- _WHAT NEEDS TO BE DONE_
Leave the pictures out and restate each entry below word for word.

:: INPUT FOR THIS TASK

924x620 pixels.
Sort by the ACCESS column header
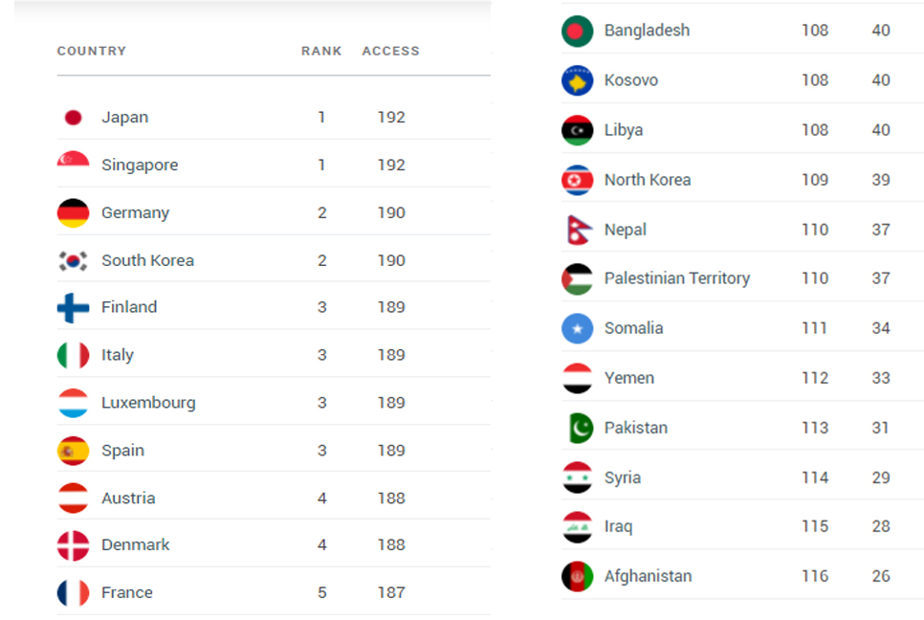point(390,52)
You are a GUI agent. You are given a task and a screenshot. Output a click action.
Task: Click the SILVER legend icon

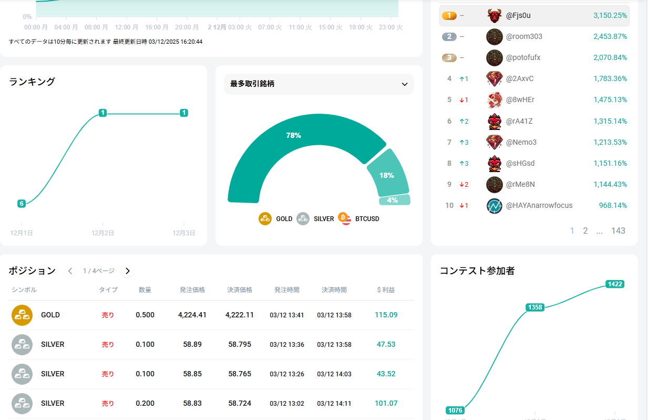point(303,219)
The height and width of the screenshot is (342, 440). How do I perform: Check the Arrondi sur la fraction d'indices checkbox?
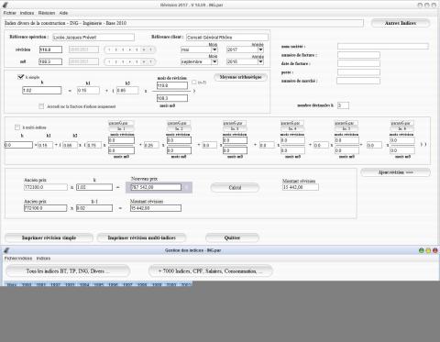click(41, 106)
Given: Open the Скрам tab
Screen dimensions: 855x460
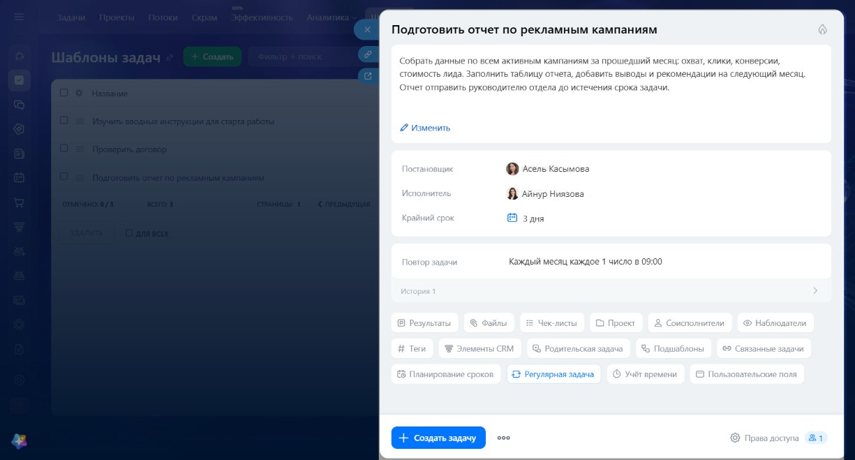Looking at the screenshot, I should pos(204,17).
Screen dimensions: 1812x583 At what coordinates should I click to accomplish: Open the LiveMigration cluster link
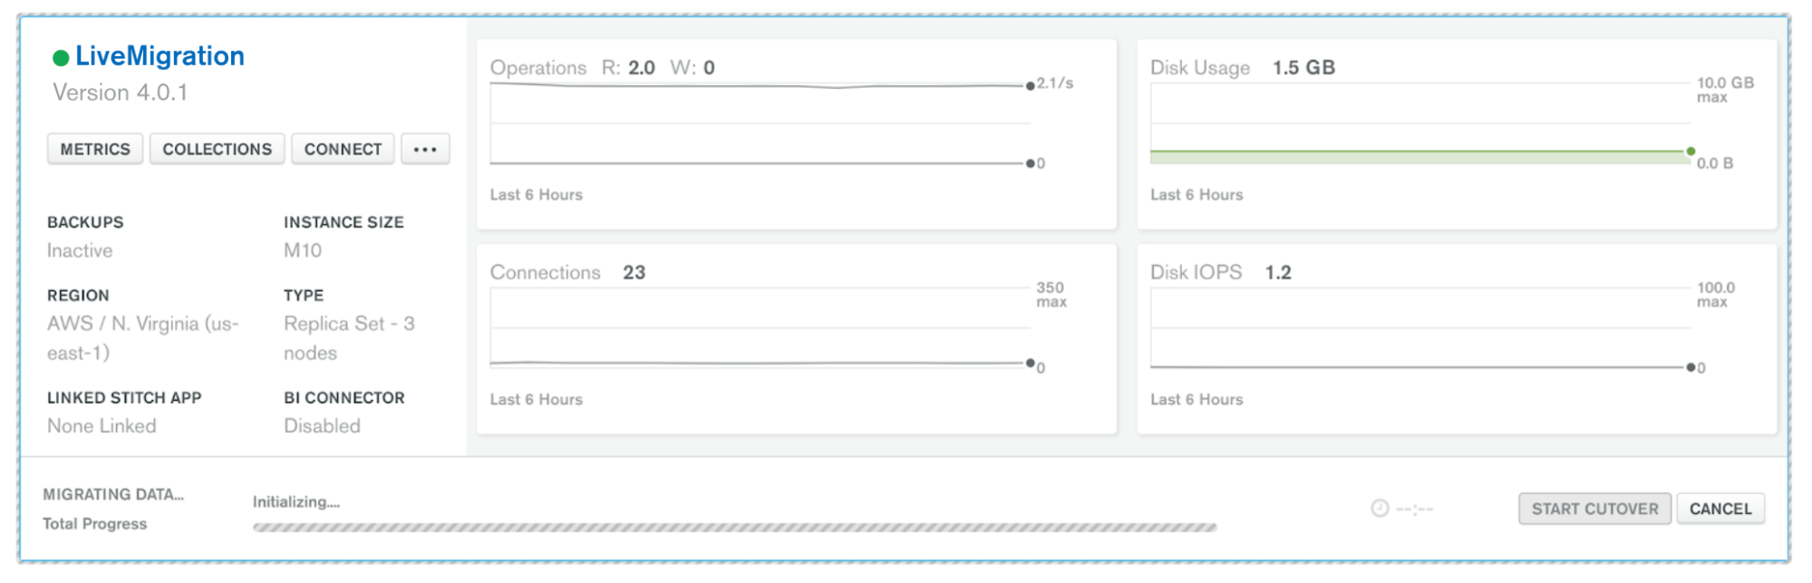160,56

::::

- _SOLUTION FOR THIS EXERCISE_
924x620 pixels.
Sort by the ACCESS column header
point(390,52)
You are a GUI agent. You are given a task and a screenshot. Output a click action.
Task: Click the SILVER legend icon

point(303,219)
The height and width of the screenshot is (342, 440). How do I perform: Check the Arrondi sur la fraction d'indices checkbox?
click(41, 106)
Given: Open the Скрам tab
Screen dimensions: 855x460
Looking at the screenshot, I should pos(204,17).
Screen dimensions: 1812x583 At what coordinates should I click to accomplish: Open the LiveMigration cluster link
160,56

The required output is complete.